-------- Source document --------

Effective debugging
The one true way to do it
One of the core skills for all developers is effective debugging of bugs and problems, in both code and systems. In the new ‘AI era’, this could become an even larger part of your daily work in cases where the AI’s limited understanding falls flat. It is one of the critical steps any software engineer must take to rise from the junior ranks to senior positions; and in my humble opinion an absolute requirement for promotion from junior engineer.
And yet I still meet mid-career and even senior developers that seem to lack the basic mental model for effectively finding problems, acting like the drunkard who lost his keys down the street and searching for them under the street light… because that’s where the light is.
Here’s how to do it:
Goal
Your primary objective is to identify the location of the problem as quickly as possible. The tighter you can make it, the fewer lines of code you have to read to identify the root cause of the problem.
0. Reproduce
Make the problem happen on-demand, on a copy of the software that 1) you have the most control over, and 2) that is not relied on by other people.
The production environment is where most problems are first detected, and it is the worst place to start debugging: customers are using it, and you have the least amount of control. You can’t turn it off, can’t insert breakpoints, etc., without immediate consequences. Any environment that you can use for this is better than production: staging, acceptance, personal dev VM, or your laptop.
Do not proceed to step 1 unless you can make the problem appear on demand.
1. Map
Map the process steps that contain the problem. What are the moving parts that touch data related to your problem? Ideally, we have an end-to-end overview of the parts involved.
This step can be informal if you have a solid grasp of the system, but a whiteboard can still be helpful. You’ll need this picture if you want to involve others in the debugging process at some point, and you’ll quickly find that without visual aids, your understanding will differ significantly from your teammates.
The level of detail required depends on the context: start at a high level and gradually add detail in iterations as you go.
2. Scope
Eliminate areas of the process map that cannot be the source of the problem. In the example above, the red X indicates parts of the process we know from experience or heuristics cannot cause the problem we’ve observed.
You will complete step 2 with a subset of the process that causes the problem. Try to make it as small as possible, but err on the side of including too many parts if you are not sure. You won’t be the first dev having to backtrack on “it absolutely cannot be in module X”.
3. Seam
Having determined your sub-process to investigate, we must further reduce it. The subset of your process starts from a point where everything is fine and ends at the earliest point where the problem can be observed.
Like a seam in a piece of cloth, a seam in the process is a place where we can break the whole thing in two, insert an extra piece, and then stitch it back together in a way that might be ugly, but still works. That extra piece provides visibility into the problem by allowing us to inspect intermediate results: logging variables, printing to STDOUT, or even better: setting a breakpoint.
By making a seam, we further subdivide the problem. If the problem or a part of the problem occurs at the seam, we reduce the problem space to the left. If it doesn’t, we reduce to the right side of the seam.
Make the seam as close as possible to the conceptual middle of the sub-process to reduce the problem space as much as possible. In the example above, the orange line is where we would ideally place our first seam: smack-dab in the middle.
Solve the problem
Left as an exercise to the reader, but usually fairly trivial once you find the exact location.
Good luck!

-------- Record extracts --------

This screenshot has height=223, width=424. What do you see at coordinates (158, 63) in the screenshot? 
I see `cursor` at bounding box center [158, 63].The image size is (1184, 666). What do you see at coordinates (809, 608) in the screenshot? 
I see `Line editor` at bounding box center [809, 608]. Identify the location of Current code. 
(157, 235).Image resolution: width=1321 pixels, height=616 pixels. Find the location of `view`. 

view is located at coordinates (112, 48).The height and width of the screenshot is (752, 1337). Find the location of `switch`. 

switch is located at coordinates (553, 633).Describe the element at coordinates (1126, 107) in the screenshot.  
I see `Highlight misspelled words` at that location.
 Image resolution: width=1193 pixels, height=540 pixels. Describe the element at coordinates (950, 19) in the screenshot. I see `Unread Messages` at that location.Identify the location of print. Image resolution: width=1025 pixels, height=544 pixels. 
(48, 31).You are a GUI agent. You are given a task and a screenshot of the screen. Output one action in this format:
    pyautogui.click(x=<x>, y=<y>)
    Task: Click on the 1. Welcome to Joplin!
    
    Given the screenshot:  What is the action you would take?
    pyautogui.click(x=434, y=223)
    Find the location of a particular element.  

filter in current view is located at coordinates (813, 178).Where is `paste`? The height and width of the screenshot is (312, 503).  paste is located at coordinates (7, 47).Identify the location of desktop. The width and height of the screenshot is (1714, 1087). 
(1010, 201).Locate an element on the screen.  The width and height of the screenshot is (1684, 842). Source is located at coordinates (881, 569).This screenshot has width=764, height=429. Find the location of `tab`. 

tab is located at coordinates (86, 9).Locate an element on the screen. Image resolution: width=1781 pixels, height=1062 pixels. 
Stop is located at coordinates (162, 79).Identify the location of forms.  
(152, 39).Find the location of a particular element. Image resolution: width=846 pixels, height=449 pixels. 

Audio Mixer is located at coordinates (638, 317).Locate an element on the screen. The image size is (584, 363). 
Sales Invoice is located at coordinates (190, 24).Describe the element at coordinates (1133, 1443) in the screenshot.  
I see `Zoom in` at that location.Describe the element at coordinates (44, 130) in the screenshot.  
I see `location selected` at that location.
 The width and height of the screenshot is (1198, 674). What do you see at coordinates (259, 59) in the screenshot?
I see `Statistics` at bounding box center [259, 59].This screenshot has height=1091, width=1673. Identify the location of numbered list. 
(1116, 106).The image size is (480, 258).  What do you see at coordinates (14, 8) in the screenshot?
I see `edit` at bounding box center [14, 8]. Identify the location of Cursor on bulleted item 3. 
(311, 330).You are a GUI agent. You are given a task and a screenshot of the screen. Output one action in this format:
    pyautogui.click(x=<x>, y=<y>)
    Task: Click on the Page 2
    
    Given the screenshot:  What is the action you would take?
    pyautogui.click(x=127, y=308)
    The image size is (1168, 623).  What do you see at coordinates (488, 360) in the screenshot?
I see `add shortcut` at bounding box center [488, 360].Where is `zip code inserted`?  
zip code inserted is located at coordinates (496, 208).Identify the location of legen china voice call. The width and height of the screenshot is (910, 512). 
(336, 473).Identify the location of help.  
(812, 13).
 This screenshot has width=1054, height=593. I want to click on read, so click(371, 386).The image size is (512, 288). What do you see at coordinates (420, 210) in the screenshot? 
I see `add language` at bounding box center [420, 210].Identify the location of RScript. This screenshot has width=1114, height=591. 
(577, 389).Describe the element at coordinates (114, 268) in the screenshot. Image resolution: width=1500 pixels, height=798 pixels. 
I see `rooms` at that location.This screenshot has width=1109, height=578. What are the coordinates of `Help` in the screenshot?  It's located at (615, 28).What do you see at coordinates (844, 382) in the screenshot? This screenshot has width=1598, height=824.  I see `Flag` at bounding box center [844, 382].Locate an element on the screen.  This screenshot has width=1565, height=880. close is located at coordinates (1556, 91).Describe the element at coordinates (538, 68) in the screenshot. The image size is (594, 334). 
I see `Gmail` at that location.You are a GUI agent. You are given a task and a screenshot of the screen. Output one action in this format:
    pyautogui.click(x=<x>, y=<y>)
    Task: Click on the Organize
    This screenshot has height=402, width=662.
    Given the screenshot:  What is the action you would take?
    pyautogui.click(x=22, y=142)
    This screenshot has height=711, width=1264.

--------

• _Direction_
Name every numbered step in the debugging guide, with its number. This data has nothing to do with the debugging guide.

• _In response_
0. Reproduce
1. Map
2. Scope
3. Seam